Henüz Resul-i Ekrem (a.s.)’ın nübüvvet nuru ile aydınlanmadan önce Medine, Peygamberimizin babasının vefat ettiği yerdi. O topraklar ki şefkatiyle ümmeti kucakladı, İslam’ın sancaktarı oldu ve şimdi, umre vazifemizi Mekke’de yerine getirdikten sonra Medine’ye, Ravza-i Mutahhara’ya yönelmek nasip oldu. Adımlarımız Mescid-i Nebevi’nin serin gölgesine ulaştığında kalbimde tarifsiz bir his yükseldi.

Bir itirafta bulunmalıyım: Gönlümde Medine’ye karşı tarifsiz bir iştiyak, bir incizap, bir cazibe oluştu. Gönlüm, o şehirde kalmak, o manevi iklimde ebediyen nefes almak istiyor. Hasılı ben, Medine’ye aşık oldum. Medine, Muhammed-i Arabi’nin (a.s.) nuruyla aydınlanmış bir yıldız gibi kalbime kazındı. Medine’nin sokaklarında yankılanan o mübarek ses, “Muhammedun Resulullah” sesi, gönlümden hiç silinmeyecek.

Medine’den ayrılmak zor oldu. Kalbimde, oraya tekrar vasıl olmanın hasreti var. Dilimden şu mısralar dökülüyor:

“Medine, beni sana bağlayan bu aşk nedir? Bu ayrılık niye böyle yakıcıdır?”

Mekke… Hanife Abi’nin dediği gibi tevhidin diyarı. Medine ise Muhammed-i Arabi’nin haykırdığı o büyük hakikatin yurdudur. Mekke, kıyamda duran bir mihraptır; Medine, ahkâmın ve adaletin tatbik edildiği, Resul-i Ekrem (a.s.)’in o kutlu minberidir. Medine sadece bir şehir değil; İslam’ın devletleştiği, hakikatin adaletle ete kemiğe büründüğü, cihat meydanlarının merkezidir. Peygamberimizin ömrü saadetinde, tam 63 defa cihat ederek o koca koca imparatorlukları yıktığı yer, işte burasıdır.
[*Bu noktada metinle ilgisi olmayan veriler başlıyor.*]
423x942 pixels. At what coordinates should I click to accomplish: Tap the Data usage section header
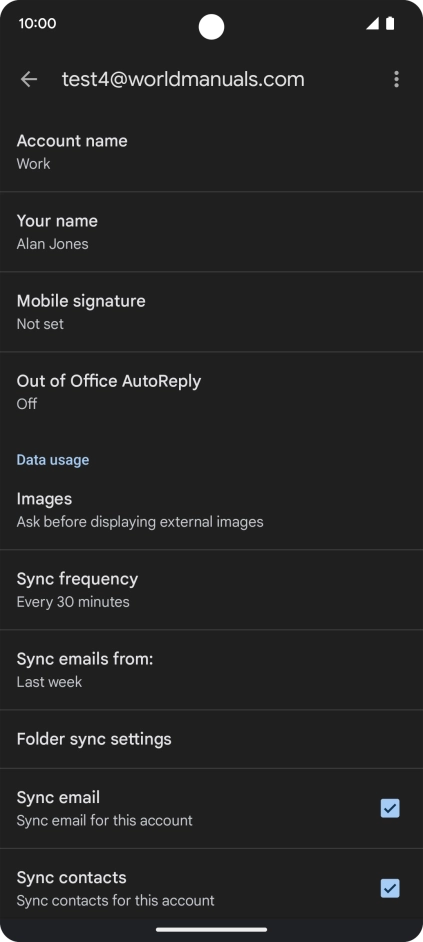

Medine, gönlümü fethettin. Seni bırakıp gitmek zor oldu. Ama inan ki bu kalp, tekrar sana dönmenin hasretiyle atıyor. Dilimde hep şu dua var:

“Allah’ım, beni Medine’ye tekrar ulaştır. Ravza-i Mutahhara’nın kokusunu bir kez daha duyur.”

Medine, sen Muhammed-i Arabi’nin şehri, sen kardeşlik ve merhametin şehri, sen İslam medeniyetinin beşiğisin. Kalbimden çıkmayacak kadar büyüksün. Seni özlemek, belki de aşkın en güzel yanıdır.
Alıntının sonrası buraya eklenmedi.